ONC-392/BNT316 Elicits Clinical Activity in Checkpoint Inhibitor–Resistant NSCLC

Kai He, MD, PhD

ONC-392/BNT316 demonstrated early signs of antitumor activity and manageable safety in patients with metastatic, PD-(L)1–resistant non–small cell lung cancer (NSCLC), according to data from the phase 1/2 PRESERVE-001 trial (NCT04140526) that were presented at the 2023 ASCO Annual Meeting.^1,2

Among 27 evaluable patients, 29.6% responded to treatment; 22.2% of these responses were confirmed and 7.4% were unconfirmed. Documented responses at 4 months included complete response and stable disease at the 10-mg/kg dose. Among the remaining 25 patients treated in the expansion cohort, 7 partial responses and 10 cases of stable disease were reported, producing a disease control rate of 70.4%. The study authors noted that all but 1 responder received PD(L)1 inhibition for more than 12 weeks, typifying PD-(L)1-resistant disease.

“Early readout of the expansion cohort shows strong clinical activity in patients with immuno-oncology–resistant NSCLC,” lead study author Kai He, MD, PhD, of The Ohio State University Comprehensive Cancer Center in Columbus, and coauthors, wrote in the poster presentation. “These results support initiation of a pivotal study using ONC-392/BNT316 monotherapy for PD-(L)1–resistant NSCLC.”

Checkpoint inhibitor–based combinations are the standard frontline treatment for patients with advanced NSCLC without targetable gene mutations.
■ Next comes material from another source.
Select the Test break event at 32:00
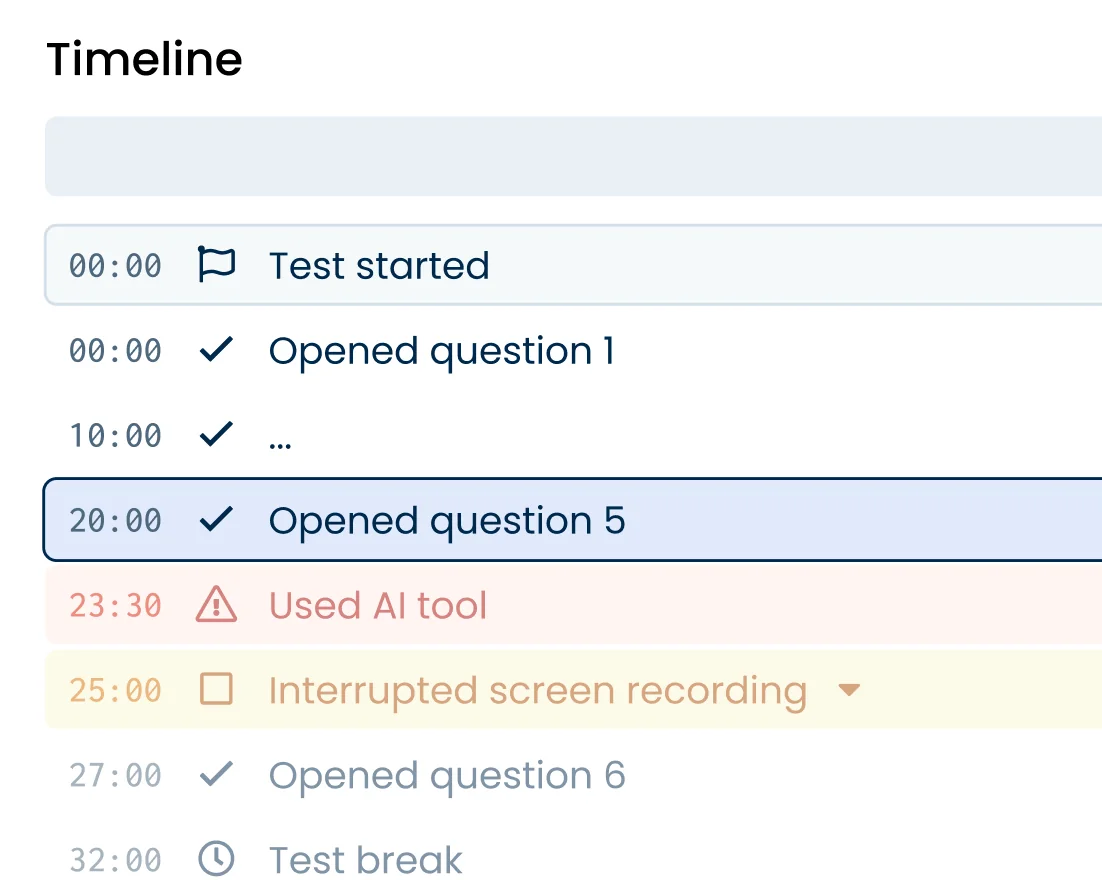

However, many patients still develop primary or secondary resistance, and current CTLA-4 inhibitors lack efficacy as monotherapy.

“Metastatic NSCLC has a very poor prognosis with a 5-year survival rate of only 9%. These new data highlight the potential of BNT316/ONC-392 to provide a new approach to leveraging CTLA-4 as an effective target to address advanced, hard-to-treat tumors, further broadening our oncology toolkit,” Professor Özlem Türeci, MD, chief medical officer, and co-founder at BioNTech, said in a press release.¹

ONC-392 is a novel, target-preserving anti–CTLA-4 antibody that selectively depletes regulatory T cells in the tumor microenvironment, delivering an immunotherapeutic effect. Preclinical data have shown that ONC-392 is more effective and better tolerated than other available CTLA-4 inhibitors.
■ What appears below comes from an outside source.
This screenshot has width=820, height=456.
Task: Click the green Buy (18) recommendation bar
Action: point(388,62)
In April 2022, the FDA granted fast track designation to the agent for the treatment of patients with metastatic NSCLC with disease progression on anti–PD(L)1 therapy.³

The ongoing, first-in-human phase 1/2 trial is evaluating the safety, efficacy, and pharmacokinetics of the agent in 3 parts. Part A is a dose-finding rapid titration study of ONC-392 as a single agent in patients with advanced solid tumors; part B is dose finding for the combination of ONC-392 and pembrolizumab (Keytruda; part B); and part C will evaluate expansion cohorts of ONC-392 as a single agent and in combination with pembrolizumab.

Previously, the recommended phase 2 dose of ONC-392 was determined to be 10 mg/kg in patients with advanced solid tumors.²

To be eligible for inclusion in the lung cancer population, patients had to have metastatic, oncogene driver–negative NSCLC following progression on anti–PD-(L)1 therapy. In part A of dose escalation, patients received 10 mg/kg of ONC-392 every 3 weeks (n = 2). In part C, arm 1 of dose expansion, patients received 2 cycles of intravenous ONC-392 at 10 mg/kg followed by 6 mg/kg every 3 weeks (n = 33).
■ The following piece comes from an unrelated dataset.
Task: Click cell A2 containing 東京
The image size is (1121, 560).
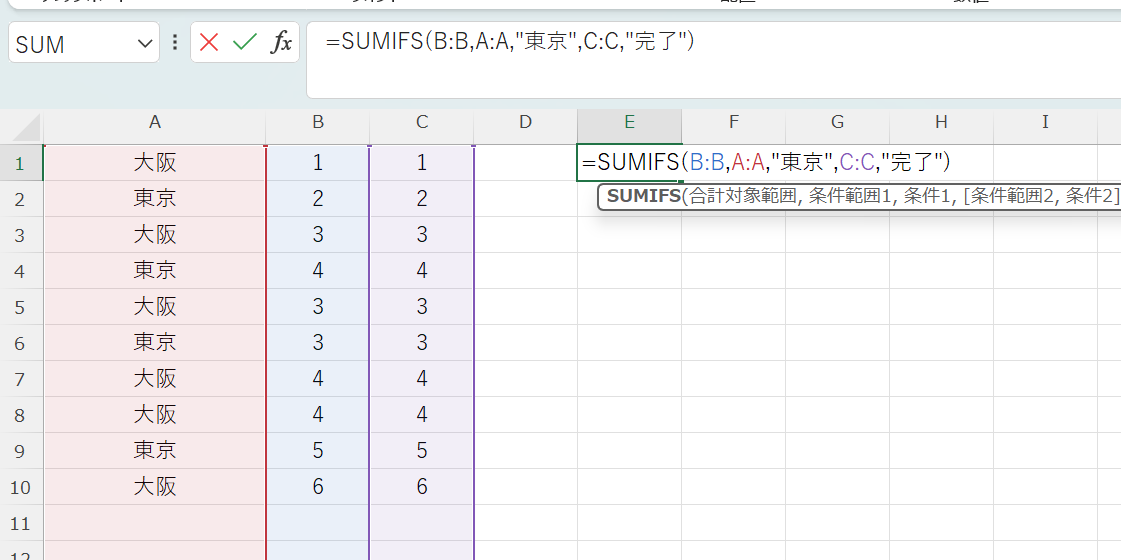Action: 155,199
Of the 35 patients enrolled, the median age was 66 years (range, 43-89). Most patients were male (n = 20; 57%), white (n = 33), and had nonsquamous histology (n = 20) and an ECOG performance status of 1 (n = 26; 74%).

At the safety cutoff date of March 10, 2023, 74% (n = 26) of patients experienced treatment-related adverse effects (TRAEs), 43% of which were grade 3/4. Immune-related AEs occurred in 54% (n = 19) of patients; 34% (n = 12) were grade 3/4. TRAEs leading to dose interruption, reduction, or discontinuation occurred in 26% (n = 9), 3% (n = 1), and 20% (n = 7) of patients, respectively.

“The rate of severe immune-related AEs in the dose expansion cohort (30%) is relatively lower than what was reported for drugs of the similar class at comparable doses,” the authors wrote.

Gastrointestinal disorders included diarrhea (all grade, 14%; grade 3, 3%), colitis (all grade, 11%; grade 3, 9%), nausea (all grade, 6%; grade 3, 3%), and vomiting (all grade, 9%; grade 3, 3%). General disorders and administration site conditions included fatigue (all grade, 11%; grade 3, 3%), chills (all grade, 11%), and pyrexia (all grade, 9%). Skin and subcutaneous tissue disorders included pruritus (all grade, 6%) and rash (all grade, 6%). Other reported AEs included infusion-related reactions (all grade, 20%), aspartate transaminase/alanine transaminase increase (all grade, 17%; grade 3, 3%; grade 4, 3%), and muscular weakness (grade 3, 9%).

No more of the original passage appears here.